Convivo com a alergia desde que me entendo por gente. Perdi a conta de quantas vezes briguei com crises de rinite, espirrando horrores e sofrendo para pegar no sono com o nariz entupido.
Me lembro de uma época em que só saía de casa com um descongestionante potente, contrariando os conselhos dos médicos de não abusar do expediente.
Na adolescência, a alergia decidiu me atormentar de outra forma — literalmente à flor da pele. Era a dermatite atópica. Irritação, vermelhidão e coceira, especialmente nas dobras das pernas e dos braços e no pescoço, se tornaram parte da rotina.
O suplício não era só físico, claro. No colégio, aquelas marcas viraram motivo de gozação. Haja pomada e creme hidratante para apagá-las — nem sempre com sucesso.
Bastava o clima esquentar e o suor brotar para os sintomas voltarem. Bastava a temperatura cair e o banho ficar mais quente para a coisa piorar. Bastava um mergulho numa piscina com cloro para a pele empipocar.
Mas tive sorte: apesar dos percalços (devidamente medicados), com a idade a dermatite arrefeceu. De vez em quando ela bota as garras de fora, mas já não é a fera indomável de tempos atrás.
Há menos de um mês, vivenciei outra saga, agora com meu filho recém-nascido. Cólicas, diarreias e exames alterados sugeriram uma alergia multialimentar — proteínas da comida que passavam pelo leite materno despertavam uma dolorosa reação no bebê.

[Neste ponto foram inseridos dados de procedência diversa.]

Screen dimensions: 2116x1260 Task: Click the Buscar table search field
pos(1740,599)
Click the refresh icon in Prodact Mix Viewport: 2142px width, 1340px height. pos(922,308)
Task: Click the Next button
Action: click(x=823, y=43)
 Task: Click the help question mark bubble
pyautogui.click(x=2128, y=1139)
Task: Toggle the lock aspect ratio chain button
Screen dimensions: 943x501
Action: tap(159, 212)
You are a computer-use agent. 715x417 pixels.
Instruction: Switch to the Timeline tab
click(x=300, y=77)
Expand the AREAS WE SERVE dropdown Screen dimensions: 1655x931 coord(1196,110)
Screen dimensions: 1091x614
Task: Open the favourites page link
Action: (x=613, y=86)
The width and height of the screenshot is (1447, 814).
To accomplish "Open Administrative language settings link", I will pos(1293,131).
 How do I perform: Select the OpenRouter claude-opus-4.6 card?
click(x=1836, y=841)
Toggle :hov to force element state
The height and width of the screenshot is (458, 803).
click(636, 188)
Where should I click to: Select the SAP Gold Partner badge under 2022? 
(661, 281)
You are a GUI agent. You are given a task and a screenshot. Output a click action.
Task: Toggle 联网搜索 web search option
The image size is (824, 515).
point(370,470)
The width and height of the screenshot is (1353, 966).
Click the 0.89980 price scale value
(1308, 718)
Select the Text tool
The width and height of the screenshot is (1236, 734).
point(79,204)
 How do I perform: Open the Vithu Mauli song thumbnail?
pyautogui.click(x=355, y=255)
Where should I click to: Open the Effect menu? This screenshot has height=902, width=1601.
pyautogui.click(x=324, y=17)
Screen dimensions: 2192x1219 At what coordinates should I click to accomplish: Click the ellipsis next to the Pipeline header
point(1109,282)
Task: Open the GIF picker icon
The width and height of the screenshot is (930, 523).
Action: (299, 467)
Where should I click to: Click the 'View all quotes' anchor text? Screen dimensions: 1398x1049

Chegamos a ficar internados uma semana para investigar o que estava acontecendo. Tensão a mil! A introdução de uma fórmula de aminoácidos livres — infelizmente, a amamentação teve de ser interrompida — e o tratamento da inflamação intestinal estabilizaram a situação, e o pequeno voltou a ganhar peso e esbanjar sorrisos.
Ufa! Somos dois entre bilhões de pessoas no planeta que, cedo ou tarde, experimentam alergias. Uns lidam com chateações passageiras, outros penam com doenças crônicas e duras na queda.
A antropóloga médica Theresa MacPhail, outra alérgica nessa multidão, foi motivada pela perda do pai por um choque anafilático após a picada de uma abelha — outra reação do gênero! — a investigar por que nosso sistema imunológico passou a responder de uma maneira tão brutal a elementos como ácaros, pólen e alimentos.
A busca por respostas deu origem ao livro Alérgicos (BestSeller), uma das inspirações para a reportagem de capa desta edição, assinada por Larissa Beani, colega de jornalismo e rinite.
Por que vivemos essa explosão de diagnósticos? Como as mudanças ambientais estão repercutindo na nossa imunidade? Quais as apostas da medicina diante desse boom de “ites”? Antes que me venha um espirro, convido você, alérgico ou não, a enveredar por essa história.
Passado e futuro
Em janeiro de 2008, VEJA SAÚDE (então SAÚDE É VITAL!) publicou uma capa sobre a ascensão das alergias alimentares. Coincidência (ou não), foi minha primeira reportagem de fôlego para o veículo, quando era um recém-formado.
Dezesseis anos depois, os números do problema decolaram, como afirma uma das entrevistadas tanto da matéria de 2008 quanto do conteúdo desta edição, a alergista Renata Cocco. Acompanhando esse universo há mais de duas décadas, a médica, um dos maiores nomes em alergia alimentar no Brasil, diz que a explosão de diagnósticos beira níveis epidêmicos. E não há indícios de que o cenário vá melhorar!